Emma Woodhouse, belle, intelligente, douée d'un heureux naturel, disposant de larges revenus, semblait réunir sur sa tête les meilleurs dons de l'existence ; elle allait atteindre sa vingt et unième année sans qu'une souffrance même légère l'eût effleurée.
Fille cadette d'un père très affectueux et indulgent, elle s'était trouvée de bonne heure, à la suite du mariage de sa sœur aînée, investie du rôle de maîtresse de maison. Encore en bas âge elle avait perdu sa mère et ne conservait d'elle qu'un souvenir indistinct de lointaines caresses ;la place de Mme Woodhouse fut occupée par une gouvernante qui avait entouré l'enfant d'une affection quasi maternelle.

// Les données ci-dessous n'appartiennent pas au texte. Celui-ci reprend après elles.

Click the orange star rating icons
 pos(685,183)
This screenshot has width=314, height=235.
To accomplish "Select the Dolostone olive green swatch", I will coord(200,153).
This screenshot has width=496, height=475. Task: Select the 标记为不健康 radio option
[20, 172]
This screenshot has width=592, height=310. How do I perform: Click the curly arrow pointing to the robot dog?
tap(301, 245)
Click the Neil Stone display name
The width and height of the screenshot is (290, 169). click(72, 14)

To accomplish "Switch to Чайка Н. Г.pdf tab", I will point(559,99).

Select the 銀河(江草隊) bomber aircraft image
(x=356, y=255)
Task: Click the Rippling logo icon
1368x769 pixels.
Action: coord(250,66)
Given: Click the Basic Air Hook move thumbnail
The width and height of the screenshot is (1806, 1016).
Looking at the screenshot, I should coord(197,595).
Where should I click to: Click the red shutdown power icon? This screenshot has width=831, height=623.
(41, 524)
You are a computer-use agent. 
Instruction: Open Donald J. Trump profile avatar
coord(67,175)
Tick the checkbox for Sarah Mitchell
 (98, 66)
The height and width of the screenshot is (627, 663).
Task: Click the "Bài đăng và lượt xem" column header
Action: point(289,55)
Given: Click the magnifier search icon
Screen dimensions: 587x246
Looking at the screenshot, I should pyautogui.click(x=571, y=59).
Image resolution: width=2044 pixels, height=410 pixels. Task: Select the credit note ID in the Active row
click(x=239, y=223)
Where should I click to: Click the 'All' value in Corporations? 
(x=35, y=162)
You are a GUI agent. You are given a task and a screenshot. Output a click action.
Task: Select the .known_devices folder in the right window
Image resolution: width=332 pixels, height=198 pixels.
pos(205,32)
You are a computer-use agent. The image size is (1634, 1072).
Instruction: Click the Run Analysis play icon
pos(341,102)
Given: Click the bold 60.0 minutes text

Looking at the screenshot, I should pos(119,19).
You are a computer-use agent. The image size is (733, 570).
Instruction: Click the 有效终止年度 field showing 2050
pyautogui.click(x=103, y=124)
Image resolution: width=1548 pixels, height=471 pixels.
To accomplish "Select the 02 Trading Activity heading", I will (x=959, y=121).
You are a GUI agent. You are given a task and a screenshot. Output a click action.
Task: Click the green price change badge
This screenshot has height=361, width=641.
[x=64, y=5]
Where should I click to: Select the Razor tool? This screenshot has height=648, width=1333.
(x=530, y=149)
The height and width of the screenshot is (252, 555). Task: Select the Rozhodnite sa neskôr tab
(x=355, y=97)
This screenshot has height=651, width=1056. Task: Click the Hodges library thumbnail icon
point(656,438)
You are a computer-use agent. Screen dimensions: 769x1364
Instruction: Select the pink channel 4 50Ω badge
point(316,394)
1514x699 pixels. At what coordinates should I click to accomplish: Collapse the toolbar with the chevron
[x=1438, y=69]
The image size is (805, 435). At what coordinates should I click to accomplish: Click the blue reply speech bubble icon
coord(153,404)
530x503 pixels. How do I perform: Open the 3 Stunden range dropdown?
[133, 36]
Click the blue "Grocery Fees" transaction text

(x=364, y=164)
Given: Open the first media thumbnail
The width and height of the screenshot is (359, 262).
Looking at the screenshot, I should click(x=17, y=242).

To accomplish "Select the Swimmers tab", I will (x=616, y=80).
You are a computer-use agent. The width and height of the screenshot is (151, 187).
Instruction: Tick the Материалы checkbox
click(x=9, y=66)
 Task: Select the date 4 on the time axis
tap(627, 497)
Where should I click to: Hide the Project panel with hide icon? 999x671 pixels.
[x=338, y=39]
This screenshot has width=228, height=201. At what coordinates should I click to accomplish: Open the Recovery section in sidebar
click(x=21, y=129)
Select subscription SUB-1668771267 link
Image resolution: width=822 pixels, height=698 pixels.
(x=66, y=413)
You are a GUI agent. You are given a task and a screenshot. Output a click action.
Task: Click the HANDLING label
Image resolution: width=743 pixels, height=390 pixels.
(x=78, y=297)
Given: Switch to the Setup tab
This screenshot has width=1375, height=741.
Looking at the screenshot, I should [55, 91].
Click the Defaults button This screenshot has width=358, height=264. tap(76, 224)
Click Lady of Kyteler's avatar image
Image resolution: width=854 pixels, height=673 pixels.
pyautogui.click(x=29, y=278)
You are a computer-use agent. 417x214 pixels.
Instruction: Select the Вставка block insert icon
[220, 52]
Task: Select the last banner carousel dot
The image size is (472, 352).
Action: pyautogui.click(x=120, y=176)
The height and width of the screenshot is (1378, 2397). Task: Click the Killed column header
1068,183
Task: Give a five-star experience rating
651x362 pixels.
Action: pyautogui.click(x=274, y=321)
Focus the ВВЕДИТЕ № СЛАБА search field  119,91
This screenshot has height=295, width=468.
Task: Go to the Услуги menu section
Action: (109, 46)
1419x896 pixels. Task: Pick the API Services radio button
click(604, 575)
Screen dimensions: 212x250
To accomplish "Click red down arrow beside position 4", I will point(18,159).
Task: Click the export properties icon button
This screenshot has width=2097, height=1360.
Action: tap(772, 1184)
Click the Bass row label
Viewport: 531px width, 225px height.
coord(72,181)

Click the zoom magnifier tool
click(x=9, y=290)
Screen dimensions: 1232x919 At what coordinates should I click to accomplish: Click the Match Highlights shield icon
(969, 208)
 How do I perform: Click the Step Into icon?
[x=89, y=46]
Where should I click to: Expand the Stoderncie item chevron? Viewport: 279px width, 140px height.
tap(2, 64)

Mlle Taylor était restée seize ans dans la maison de M. Woodhouse, moins en qualité d'institutrice que d'amie ; très attachée aux deux jeunes filles, elle chérissait particulièrement Emma. Avant même que Mlle Taylor eût cessé de tenir officiellement le rôle de gouvernante, la douceur de son caractère lui permettait difficilement d'inspirer quelque contrainte ; cette ombre d'autorité s'était vite évanouie et les deux femmes vivaient depuis longtemps sur un pied d'égalité. Tout en ayant une grande considération pour le jugement de Mlle Taylor, Emma se reposait exclusivement sur le sien ! Les seuls écueils de la situation de la jeune fille étaient précisément l'absence de toute influence et de tout frein, et une prédisposition à avoir une confiance excessive en soi-même. Néanmoins,pour l'instant, elle n'avait aucunement conscience des désavantages qui menaçaient de ternir un jour son bonheur.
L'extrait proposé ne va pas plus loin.